Oklahoma StreamStats

Oklahoma StreamStats incorporates statewide regression equations for estimating instantaneous peak flows with annual exceedance probabilities of 50, 20, 10, 4, 2, 1, and 0.2 percent, including new peak-flow regression equations for the Panhandle that were published on Sept. 28, 2015. These peak flows have recurrence intervals of 2, 5, 10, 25, 50, 100, and 500 years, respectively. Oklahoma StreamStats also incorporates regional regression equations for estimating the mean annual flow and annual and monthly flow exceeded 20, 50, 80, 90, and 95 percent of the time. The reports below document the regression equations, the methods used to develop them and to measure the basin characteristics used in the equations, and the errors associated with the estimates obtained from the equations. Users should familiarize themselves with these reports before using StreamStats to obtain estimates of flows for ungaged sites in drainage basins.

• Lewis, J.M., 2010, Methods for Estimating the Magnitude and Frequency of Peak Streamflows for Unregulated Streams in Oklahoma: U.S. Geological Survey Scientific Investigations Report 2010-5137, 42 p.
• Esralew, R.A., Smith, S.J., 2009, Methods for estimating flow-duration and annual mean-flow statistics for ungaged streams in Oklahoma: U.S. Geological Survey Scientific Investigations Report 2009-5267, 131 p.
• Smith, S.J., Lewis, J.M., and Graves, G.M., 2015, Methods for estimating the magnitude and frequency of peak streamflows at ungaged sites in and near the Oklahoma Panhandle: U.S. Geological Survey Scientific Investigations Report 2015–5134, 35 p.
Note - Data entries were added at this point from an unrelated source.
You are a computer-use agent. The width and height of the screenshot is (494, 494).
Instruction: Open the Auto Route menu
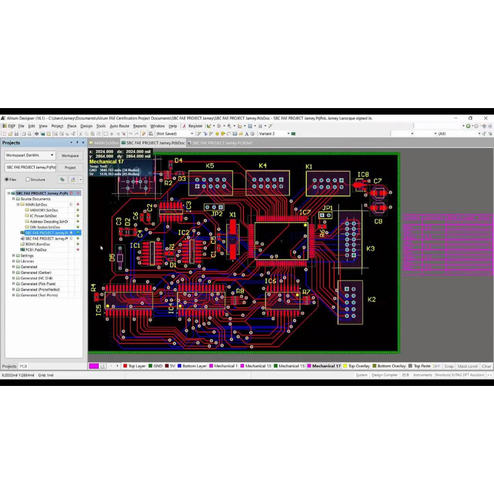119,126
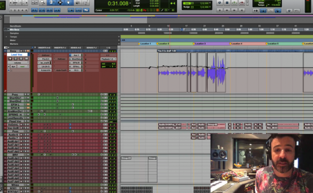Click the SENDS A-E column header
313x193 pixels.
pyautogui.click(x=76, y=48)
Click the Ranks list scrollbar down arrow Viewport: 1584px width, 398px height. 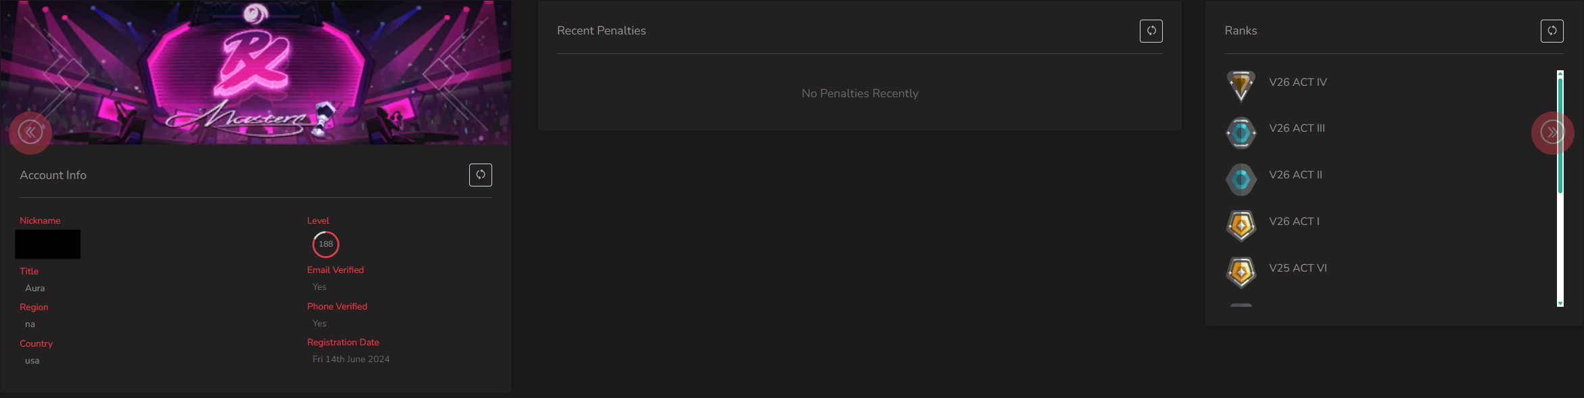coord(1560,303)
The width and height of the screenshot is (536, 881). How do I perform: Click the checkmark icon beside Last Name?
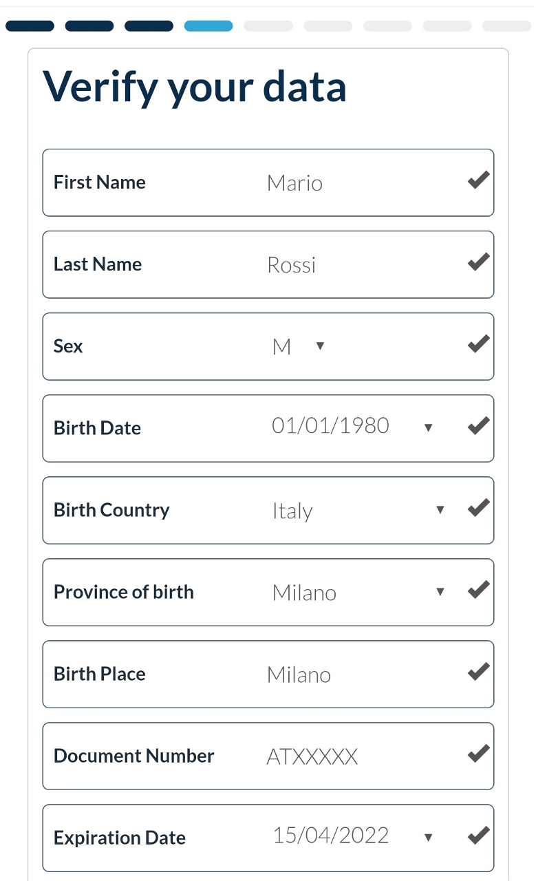coord(478,263)
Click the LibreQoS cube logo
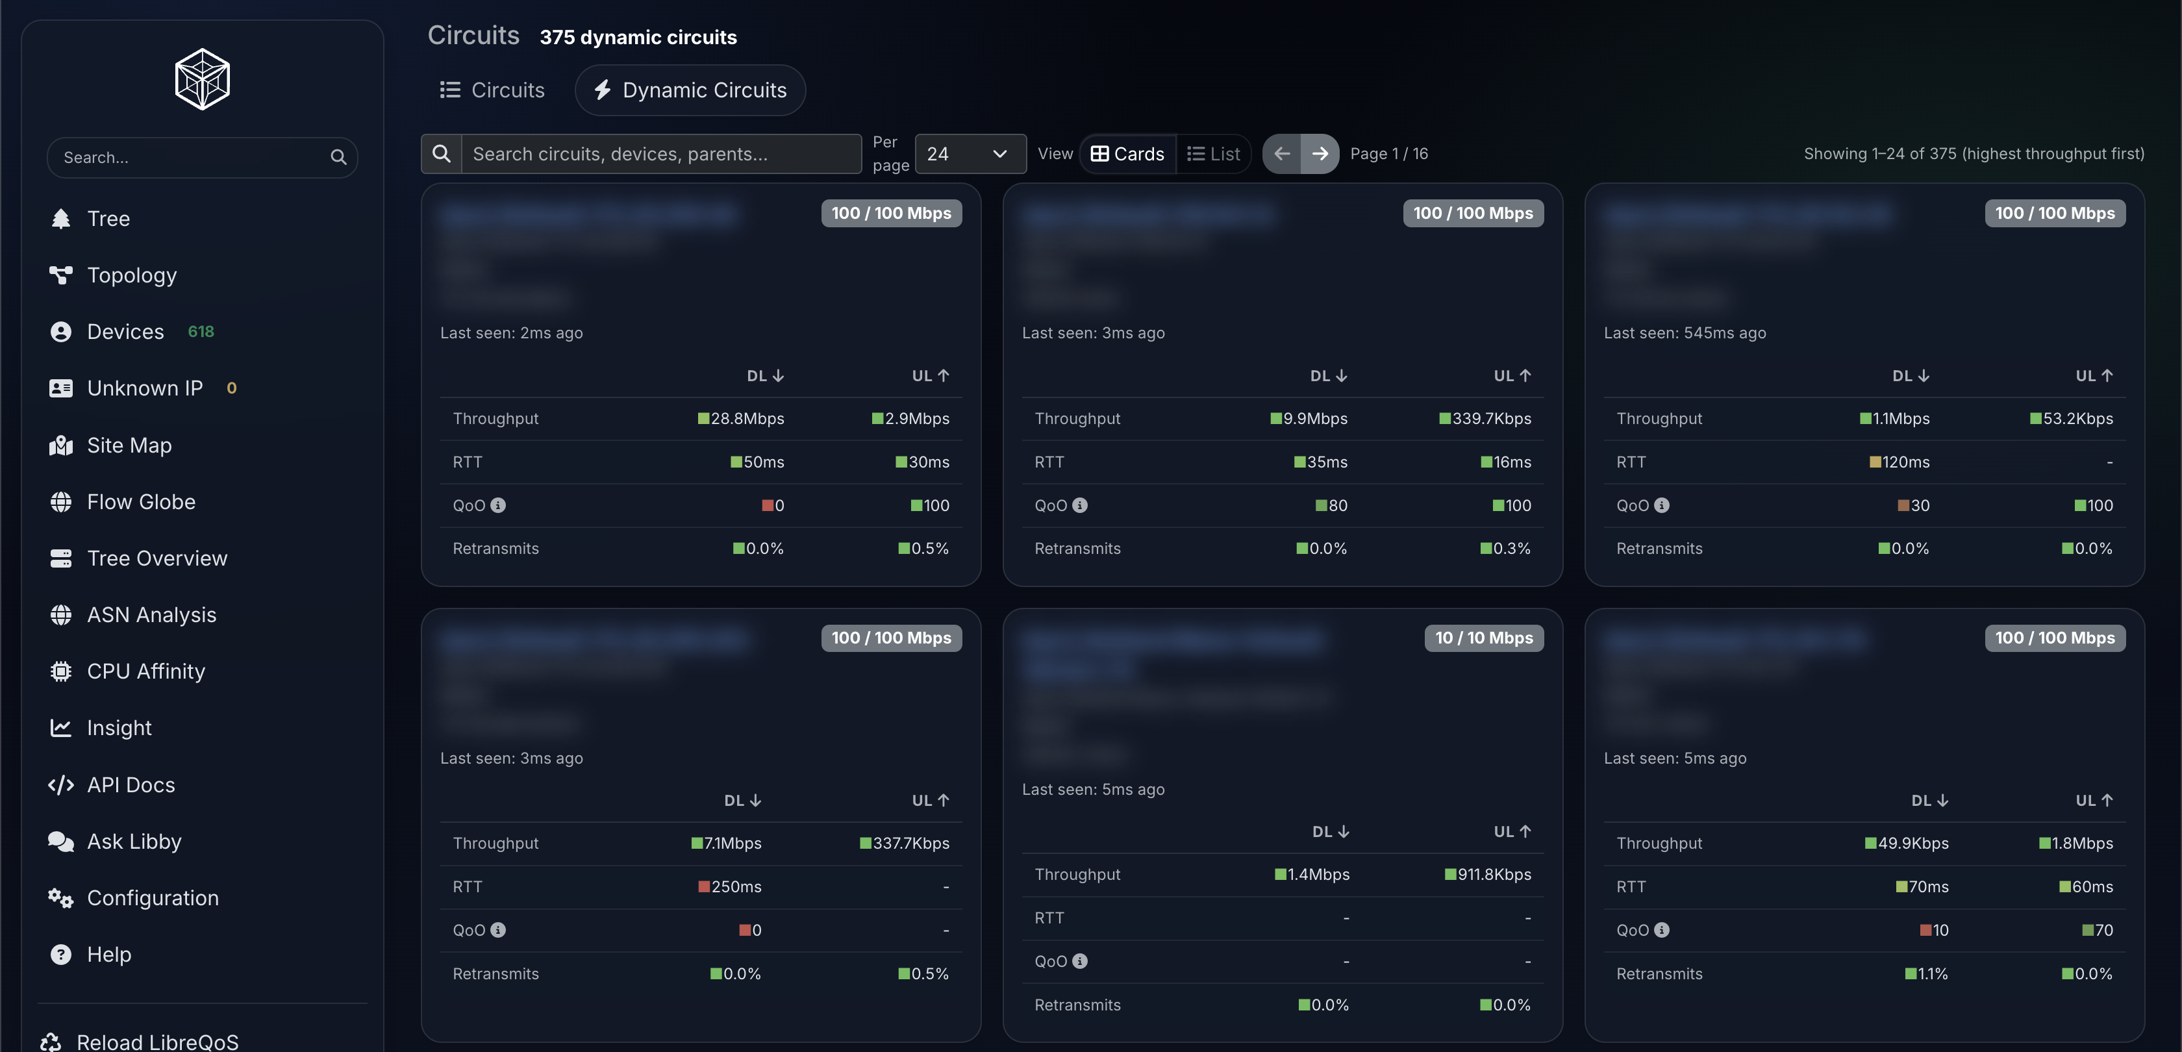 (x=202, y=79)
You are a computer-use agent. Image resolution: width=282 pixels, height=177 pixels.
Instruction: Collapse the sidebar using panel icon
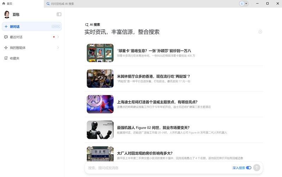tap(59, 14)
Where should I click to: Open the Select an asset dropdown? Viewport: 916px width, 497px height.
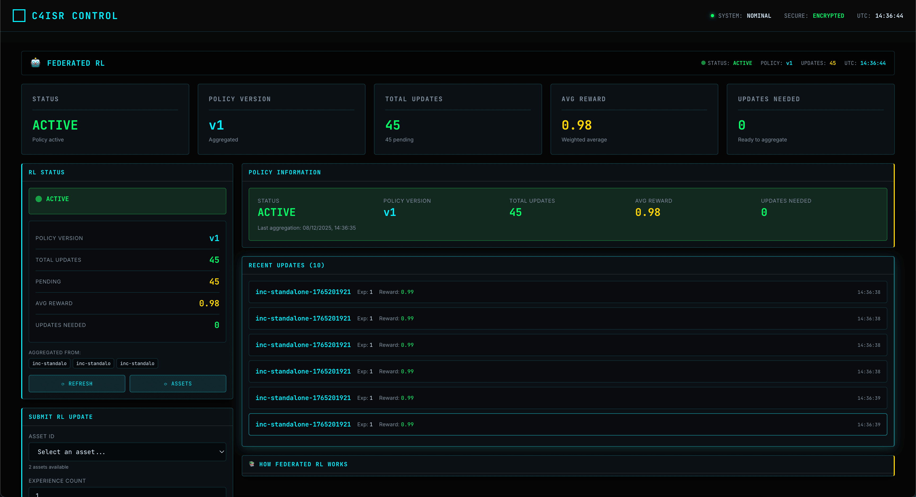pos(127,451)
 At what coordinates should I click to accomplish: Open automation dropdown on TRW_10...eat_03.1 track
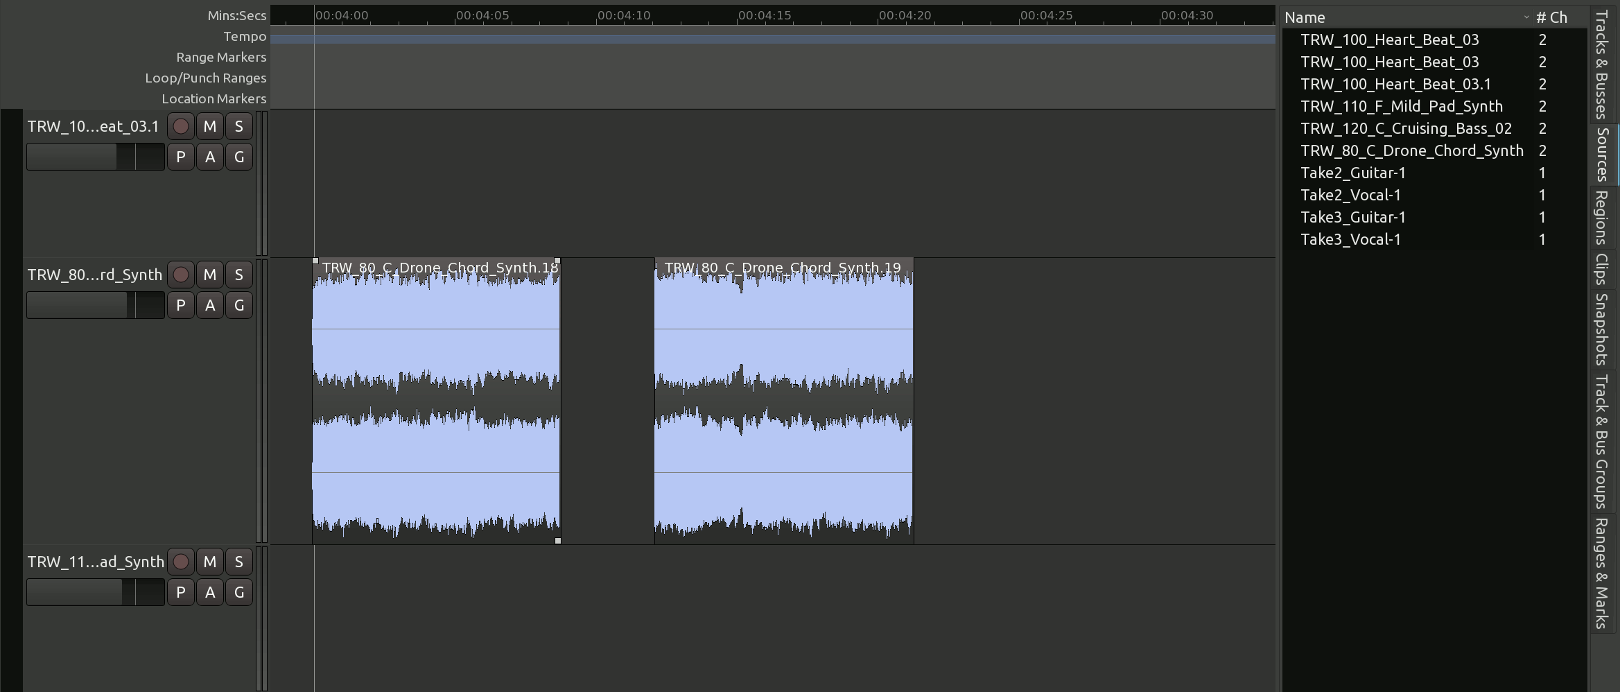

Click on this link to obtain general information on the Oklahoma application, as well as specific sources and computation methods for basin characteristics.

IMPORTANT NOTICE:

Between approximately May 19, 2015 and November 1, 2015, Oklahoma’s StreamStats application was producing peakflow estimates based on an incorrect precipitation grid. Differences in the precipitation amounts varied with location and basin size, but the incorrect precipitation values averaged approximately 6 percent lower than the correct values. While these incorrect precipitation values would have resulted in peakflow estimates with a low bias, the error would be within the model error of the peakflow regression equations.